As I’ve become more in tune with my everyday experiences, I’ve starting noticing that a big indicator of success is how good someone is at the fine art of conversation.

That’s right – discussion, chit chat, a good old repartee: newsflash – if you can’t hold a solid, two-sided convo, your potential for success may be limited. How far you’ll make it on your quest for happiness, money, wisdom – whatever it is that you’re looking for – can be determined by how well you hold up your end of a discussion.

Regardless of the setting, be it professional, personal, or on a tier somewhere in between, so many of us ask simply awful questions. The average adult tends to go on and on in extended soliloquys without even noticing that their intended audience isn’t even listening.

Silence makes some people quite uncomfortable, as does looking ignorant or uninformed; therefore, they cover up their lack of knowledge and fear of quietude with a long line of monologues. Afraid to be direct, many people today just aren’t willing to ask the tough questions – instead they ask boring, yes or no questions just to fill the silence.

Rather than trying to fill a quiet room with sound, view every potential conversation with someone as a potential to grow and learn. Likewise, asking yourself the right questions can inspire you to take action rather than lead you toward apathy and stagnation.

Most people spend a lot of time thinking about how to answer things in the smartest, most favorable ways. As it turns out, asking good questions is much more impressive than giving the “right” answers.

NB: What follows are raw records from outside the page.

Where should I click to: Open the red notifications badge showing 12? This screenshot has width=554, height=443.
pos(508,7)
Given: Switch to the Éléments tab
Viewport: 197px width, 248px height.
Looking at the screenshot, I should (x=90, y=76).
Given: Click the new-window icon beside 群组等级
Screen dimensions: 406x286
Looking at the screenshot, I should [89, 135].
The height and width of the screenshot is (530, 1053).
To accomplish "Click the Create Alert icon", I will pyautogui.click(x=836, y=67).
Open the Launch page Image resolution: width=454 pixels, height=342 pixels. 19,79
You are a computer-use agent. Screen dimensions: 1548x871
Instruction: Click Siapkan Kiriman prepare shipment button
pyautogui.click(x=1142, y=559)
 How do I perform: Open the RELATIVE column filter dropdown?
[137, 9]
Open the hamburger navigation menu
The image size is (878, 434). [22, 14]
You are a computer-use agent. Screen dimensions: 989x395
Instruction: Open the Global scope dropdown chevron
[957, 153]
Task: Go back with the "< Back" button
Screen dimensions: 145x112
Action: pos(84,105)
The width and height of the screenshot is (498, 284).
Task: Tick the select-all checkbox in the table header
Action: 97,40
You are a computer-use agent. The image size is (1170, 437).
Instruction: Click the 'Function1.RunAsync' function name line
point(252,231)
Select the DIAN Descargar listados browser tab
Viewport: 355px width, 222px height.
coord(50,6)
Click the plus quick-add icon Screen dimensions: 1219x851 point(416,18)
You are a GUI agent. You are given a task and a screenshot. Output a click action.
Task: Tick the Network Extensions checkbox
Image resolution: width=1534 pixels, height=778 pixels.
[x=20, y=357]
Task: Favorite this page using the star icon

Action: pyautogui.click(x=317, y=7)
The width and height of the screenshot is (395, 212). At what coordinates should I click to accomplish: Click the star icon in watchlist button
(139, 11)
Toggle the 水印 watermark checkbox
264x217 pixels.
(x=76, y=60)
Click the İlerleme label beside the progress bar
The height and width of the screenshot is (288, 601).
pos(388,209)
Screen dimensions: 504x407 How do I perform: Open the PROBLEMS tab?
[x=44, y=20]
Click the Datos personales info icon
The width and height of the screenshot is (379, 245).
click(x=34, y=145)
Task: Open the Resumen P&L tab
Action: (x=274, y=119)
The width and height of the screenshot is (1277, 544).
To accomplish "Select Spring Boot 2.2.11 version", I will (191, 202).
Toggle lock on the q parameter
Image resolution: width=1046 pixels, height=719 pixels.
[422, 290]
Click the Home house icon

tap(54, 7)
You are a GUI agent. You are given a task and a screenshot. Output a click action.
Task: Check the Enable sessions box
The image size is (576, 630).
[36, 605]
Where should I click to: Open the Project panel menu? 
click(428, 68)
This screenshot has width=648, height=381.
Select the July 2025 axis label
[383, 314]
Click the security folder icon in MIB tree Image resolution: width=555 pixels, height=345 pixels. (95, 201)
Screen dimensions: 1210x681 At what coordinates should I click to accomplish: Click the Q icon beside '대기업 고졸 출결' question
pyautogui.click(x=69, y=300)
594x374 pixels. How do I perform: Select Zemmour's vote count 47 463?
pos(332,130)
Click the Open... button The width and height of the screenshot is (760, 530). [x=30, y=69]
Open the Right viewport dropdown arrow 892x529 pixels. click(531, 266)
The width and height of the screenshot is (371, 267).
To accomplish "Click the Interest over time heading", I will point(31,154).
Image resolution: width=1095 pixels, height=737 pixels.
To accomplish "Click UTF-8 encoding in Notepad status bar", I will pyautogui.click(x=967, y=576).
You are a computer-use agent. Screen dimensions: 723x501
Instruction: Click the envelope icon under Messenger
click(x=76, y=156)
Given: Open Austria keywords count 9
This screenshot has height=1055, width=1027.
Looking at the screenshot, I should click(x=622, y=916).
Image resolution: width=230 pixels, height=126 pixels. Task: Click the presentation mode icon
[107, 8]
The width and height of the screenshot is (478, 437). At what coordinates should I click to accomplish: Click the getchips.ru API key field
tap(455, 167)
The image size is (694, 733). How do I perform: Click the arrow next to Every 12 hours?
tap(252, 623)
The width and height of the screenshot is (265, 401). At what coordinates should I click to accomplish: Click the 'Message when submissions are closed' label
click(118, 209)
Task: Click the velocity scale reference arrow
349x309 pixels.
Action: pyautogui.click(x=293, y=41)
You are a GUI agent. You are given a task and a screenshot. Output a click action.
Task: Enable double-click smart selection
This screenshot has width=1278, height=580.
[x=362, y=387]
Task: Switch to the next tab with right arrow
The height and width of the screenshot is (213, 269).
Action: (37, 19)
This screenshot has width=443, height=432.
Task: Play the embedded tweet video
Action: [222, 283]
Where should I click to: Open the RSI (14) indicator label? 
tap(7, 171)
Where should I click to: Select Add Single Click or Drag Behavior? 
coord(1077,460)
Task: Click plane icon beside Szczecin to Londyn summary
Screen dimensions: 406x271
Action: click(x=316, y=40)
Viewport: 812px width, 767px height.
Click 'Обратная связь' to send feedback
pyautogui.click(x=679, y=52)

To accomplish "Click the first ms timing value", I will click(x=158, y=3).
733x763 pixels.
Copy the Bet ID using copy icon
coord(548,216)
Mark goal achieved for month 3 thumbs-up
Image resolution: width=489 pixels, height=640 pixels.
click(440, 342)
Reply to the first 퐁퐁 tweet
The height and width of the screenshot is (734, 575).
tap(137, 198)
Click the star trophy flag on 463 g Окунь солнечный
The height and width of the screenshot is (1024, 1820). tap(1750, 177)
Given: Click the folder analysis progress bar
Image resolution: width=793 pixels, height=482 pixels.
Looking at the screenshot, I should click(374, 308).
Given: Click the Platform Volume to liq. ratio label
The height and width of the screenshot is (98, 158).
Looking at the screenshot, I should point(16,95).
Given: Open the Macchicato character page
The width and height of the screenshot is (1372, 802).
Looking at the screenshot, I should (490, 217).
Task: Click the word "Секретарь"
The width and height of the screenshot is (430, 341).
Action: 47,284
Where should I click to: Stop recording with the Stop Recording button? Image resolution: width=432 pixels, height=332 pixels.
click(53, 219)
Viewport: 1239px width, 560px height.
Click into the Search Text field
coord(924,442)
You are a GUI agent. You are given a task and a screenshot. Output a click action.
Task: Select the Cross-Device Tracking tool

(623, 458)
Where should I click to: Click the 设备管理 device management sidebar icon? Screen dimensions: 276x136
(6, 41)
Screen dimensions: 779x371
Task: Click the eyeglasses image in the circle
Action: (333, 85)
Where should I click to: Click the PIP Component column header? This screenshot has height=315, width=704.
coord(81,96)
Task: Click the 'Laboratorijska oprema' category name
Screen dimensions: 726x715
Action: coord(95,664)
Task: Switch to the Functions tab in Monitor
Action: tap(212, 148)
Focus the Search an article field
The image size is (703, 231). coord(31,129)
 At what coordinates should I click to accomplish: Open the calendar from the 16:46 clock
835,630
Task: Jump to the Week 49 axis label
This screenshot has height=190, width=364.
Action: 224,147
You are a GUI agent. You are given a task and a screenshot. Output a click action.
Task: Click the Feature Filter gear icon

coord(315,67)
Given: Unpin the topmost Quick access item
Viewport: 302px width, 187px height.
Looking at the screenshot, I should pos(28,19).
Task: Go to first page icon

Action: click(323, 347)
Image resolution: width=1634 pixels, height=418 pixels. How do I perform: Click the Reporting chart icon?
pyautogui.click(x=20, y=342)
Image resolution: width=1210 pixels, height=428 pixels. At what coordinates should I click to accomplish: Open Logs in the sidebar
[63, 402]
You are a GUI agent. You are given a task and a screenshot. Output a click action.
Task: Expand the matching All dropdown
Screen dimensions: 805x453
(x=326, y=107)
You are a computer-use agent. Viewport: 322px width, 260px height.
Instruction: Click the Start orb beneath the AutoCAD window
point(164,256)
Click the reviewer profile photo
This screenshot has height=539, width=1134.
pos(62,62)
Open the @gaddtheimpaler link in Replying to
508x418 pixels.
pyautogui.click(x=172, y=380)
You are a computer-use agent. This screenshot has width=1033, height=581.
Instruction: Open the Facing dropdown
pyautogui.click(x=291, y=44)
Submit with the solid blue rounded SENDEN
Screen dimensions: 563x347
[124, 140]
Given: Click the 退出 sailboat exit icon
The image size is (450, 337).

  1. Ask open-ended questions. The best questions are formulated creatively. Avoid long-winded questions that leave your conversation partner confused, though. Be concise, creative and clear about what you’d like to know.
  2. Refrain from filling in the blanks. Sometimes, what starts out as a question ends up offering your respondent multiple choices, which can skew his or her answers. End your questions at the question mark, even if you’re not immediately presented with an answer. A little bit of silence is normal, and ok.
  3. Have the courage to ask tough questions. As a general rule, people love it when you ask them questions! It shows them that you are interested in what they have to say, especially if your questions are well-thought-out and graze more than just the surface. If it makes you feel more comfortable, add a disclaimer, such as, “Let me know if this is too personal, but…” Most people will respect your tenacity and appreciate your confidence, making them more likely to confide in you.
  4. Pay attention to the answers. Although asking the right questions is of great importance, remember to stay focused on the answers rather than dwelling on what to ask next. An authentic give and take is what a good conversation is all about.
  5. Don’t be afraid to ask a follow-up question. If you asked a difficult question and got a non-answer, don’t be afraid to stop them before they’ve gone off in a completely different direction. Gently interrupt and re-word your question, and be sure to apologize for being unclear.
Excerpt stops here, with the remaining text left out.